What about the Obama years? What portion of the record budget deficits should rightly be attributed to his administration? First, we need to know what the OMB projections were for FY 2009-2016 were when he took office. Fortunately, we have such projections! If none of President Obama's policies had been adopted OMB projected total deficits around $8 trillion. That's right, with NO new spending the deficits would STILL have been averaging $1 trillion per year, largely due to the policies put in place during the Bush years (multiple unpaid for tax cuts, prescription drug benefits for Medicare, and the ongoing costs of two wars) plus the aging of the American population.
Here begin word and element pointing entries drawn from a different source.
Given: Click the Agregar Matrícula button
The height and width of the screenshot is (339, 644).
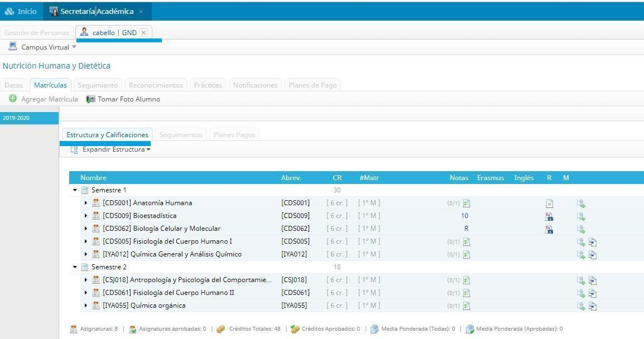Looking at the screenshot, I should pyautogui.click(x=44, y=99).
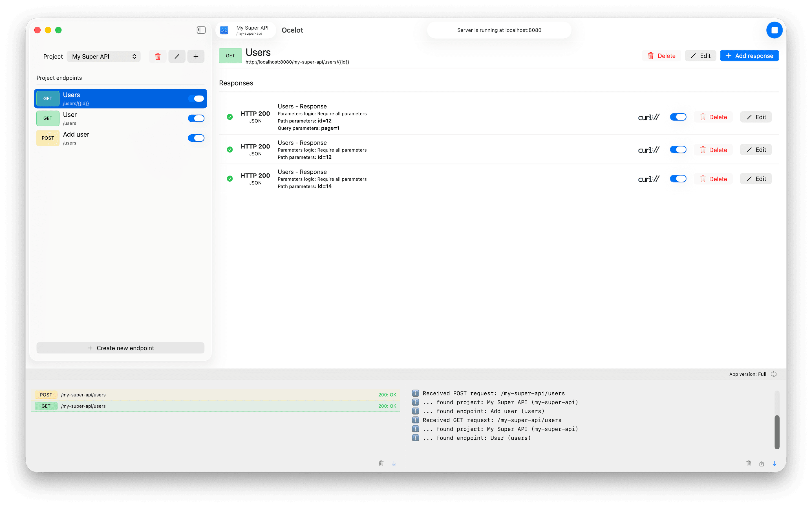The width and height of the screenshot is (812, 507).
Task: Click Create new endpoint
Action: (x=120, y=348)
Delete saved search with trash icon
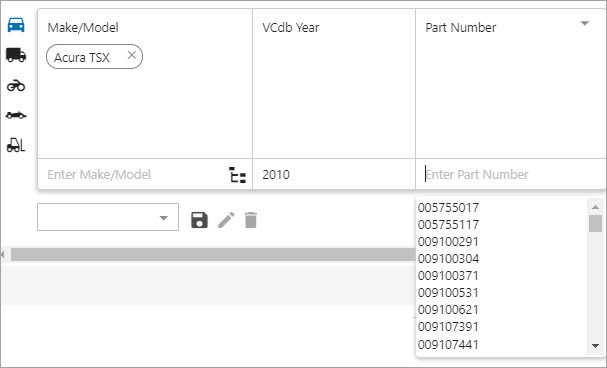Screen dimensions: 607x368 pyautogui.click(x=251, y=220)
So what has been the effect of President Obama's policies on the debt and deficit? To be charitable, we'll include all of the $800 billion stimulus package passed in 2009 even though it was part of FY 2009. We'll also subtract that from Bush's deficit total leaving him with a legacy of $6.3 trillion over 8 years. According to OMB figures the deficit for FY 2010 was $1.3 trillion, FY 2011 $1.64 trillion, FY 2012 $1.1 trillion (estimate), FY 2013 $767 billion (estimate), FY 2014 $644 billion (estimate), FY 2015 $604 billion (estimate), and FY 2016 $648 billion (estimate). Assuming President Obama is reelected (not a certainty), the debt is estimated to have increased by $7.5 trillion by 2016. This estimate includes allowing ALL the Bush and Obama tax cuts to expire at the end of 2012. If any of them are reauthorized, which they almost certainly will be, the cumulative deficits over the next four fiscal years will rise another $1.4 trillion.
What do the numbers actually show? Primarily that 'massive spending increase' under President Obama that conservatives keep screaming about never happened. Also, that the massive debt increases due to President Obama's policies also are a figment of their imagination. To be sure, the debt is a problem as are structural deficits. But that's the kicker...the deficits are structural, not endogenous to a single president except where that president advocates and agrees to policies that directly add to or subtract from the deficit/debt. The only true increase in federal spending under President Obama in the first four years has been the stimulus package in 2009, which stabilized the economy and provided an opportunity for it to begin growing once again. The primary culprit has not been increased spending but rather decreased revenues. Revenue in 2000 was just over $2 trillion. By the end of 2011 it had only reached $2.17 trillion in spite of inflation, an increase over 10 years of less than 10%. From 1980 to 1990 revenue doubled from $500 billion to $1 trillion, from 1990 to 2000 it doubled again from $1 trillion to $2 trillion (and we had 4 consecutive budget surpluses). Had revenues simply continued on that pace the country would be debt free. Instead, because of terrible choices over the past decade, America is left with unsustainable deficits and debt. We shouldn't pin the blame on President Bush or President Obama because doing so is just partisan politics. Rather, we need to pin the blame on those who ought to know better, our elected representatives in Congress. Ultimately, we are responsible since we keep sending the same clowns back to Washington even though they have proven themselves incapable of governing responsibly. Shame on us.